*Task to complete*
Set down exactly the lines from the one containing "Viewport: 1196px width, 734px height." to the final line of the records below, with every picture omitted.

*Records supplied*
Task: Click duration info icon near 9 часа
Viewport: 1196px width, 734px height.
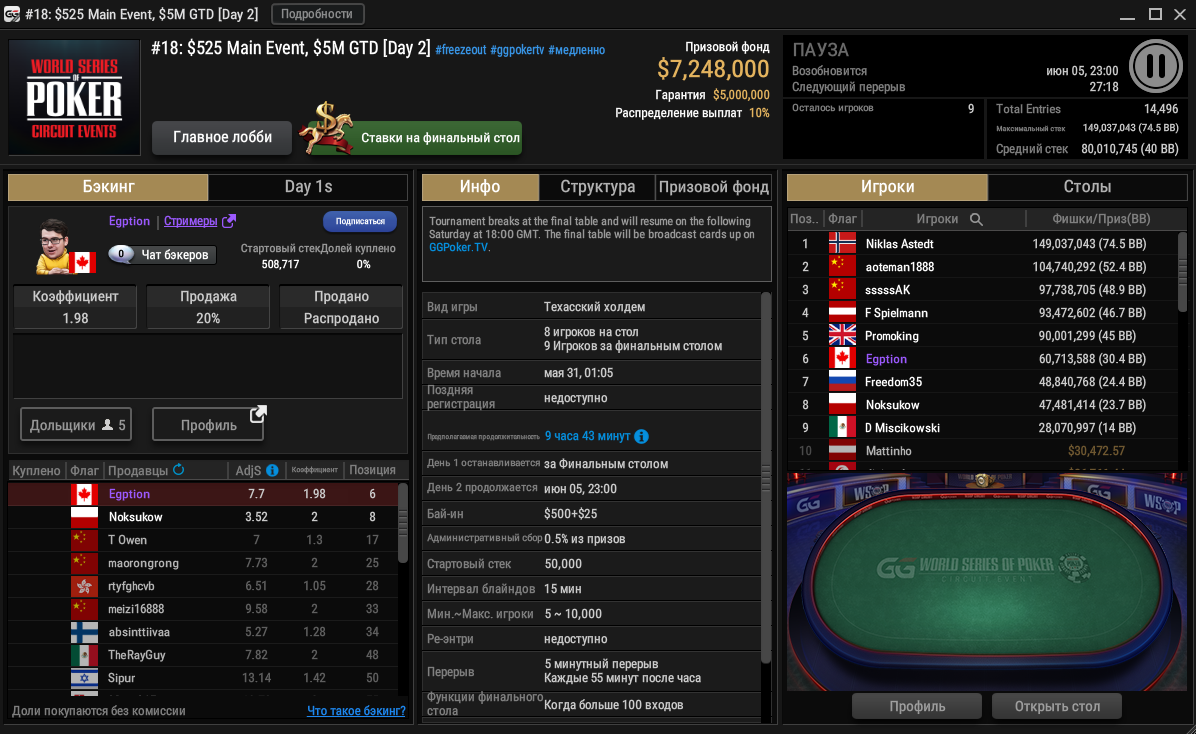Action: coord(641,436)
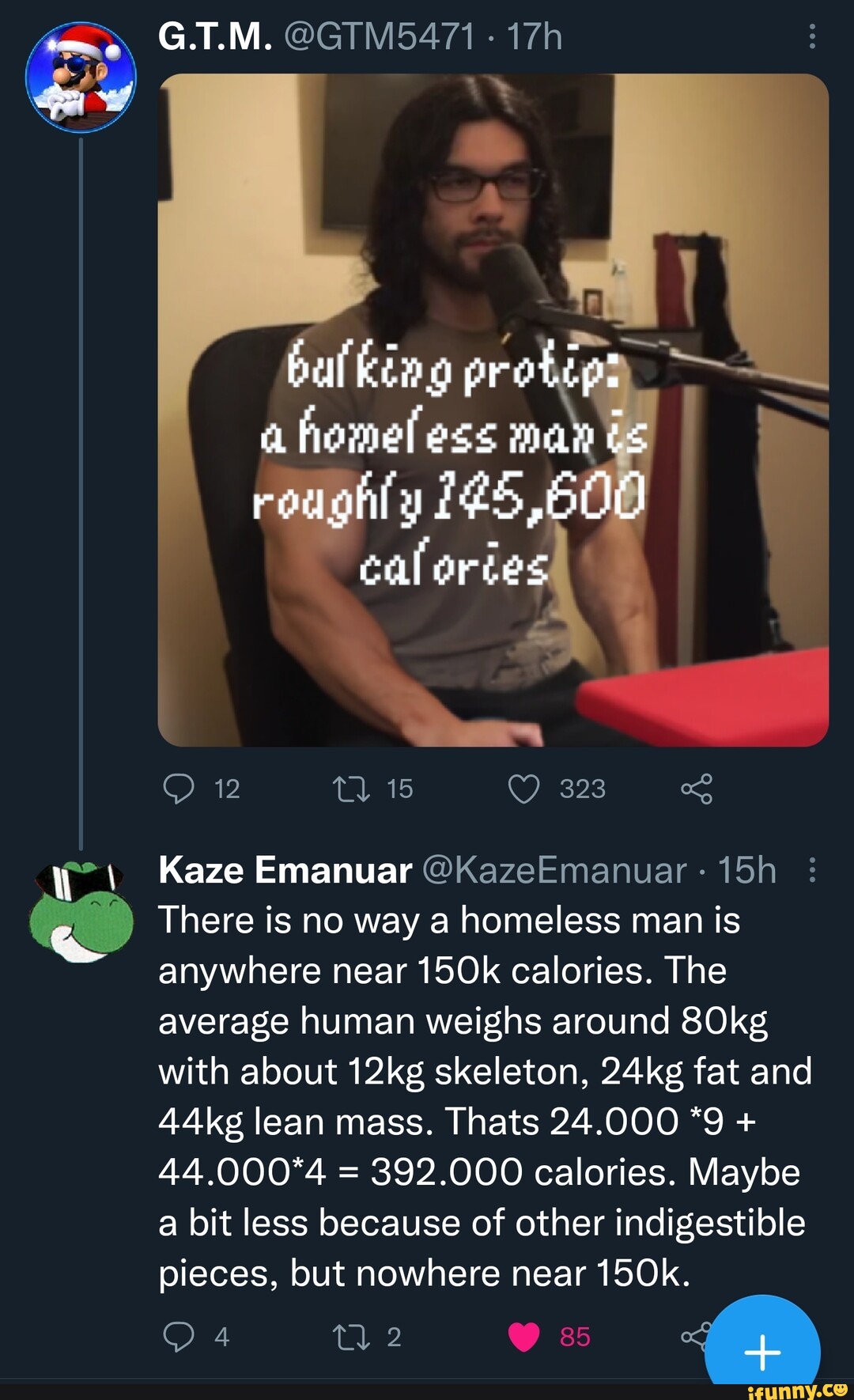Share G.T.M.'s tweet
This screenshot has height=1400, width=854.
696,789
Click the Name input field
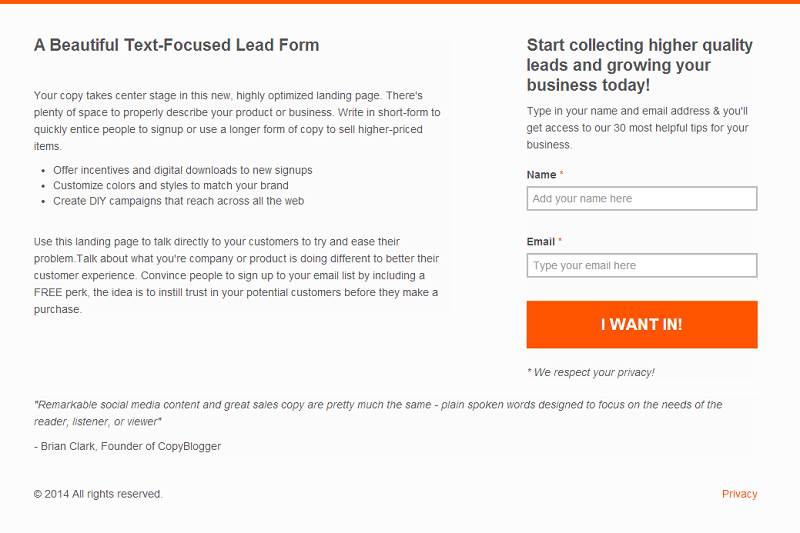The image size is (800, 533). tap(641, 199)
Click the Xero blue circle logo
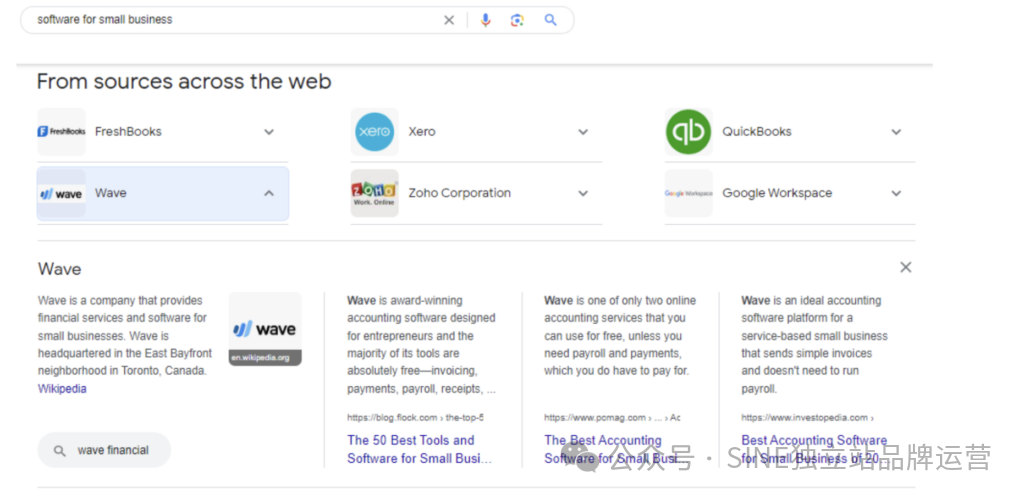Image resolution: width=1024 pixels, height=499 pixels. pos(374,132)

*Answer section*
Viewport: 1196px width, 734px height.
Action: coord(641,436)
Share G.T.M.'s tweet
This screenshot has height=1400, width=854.
696,789
Click the Name input field
The image size is (800, 533). tap(641, 199)
Click the Xero blue circle logo
Image resolution: width=1024 pixels, height=499 pixels. pos(374,132)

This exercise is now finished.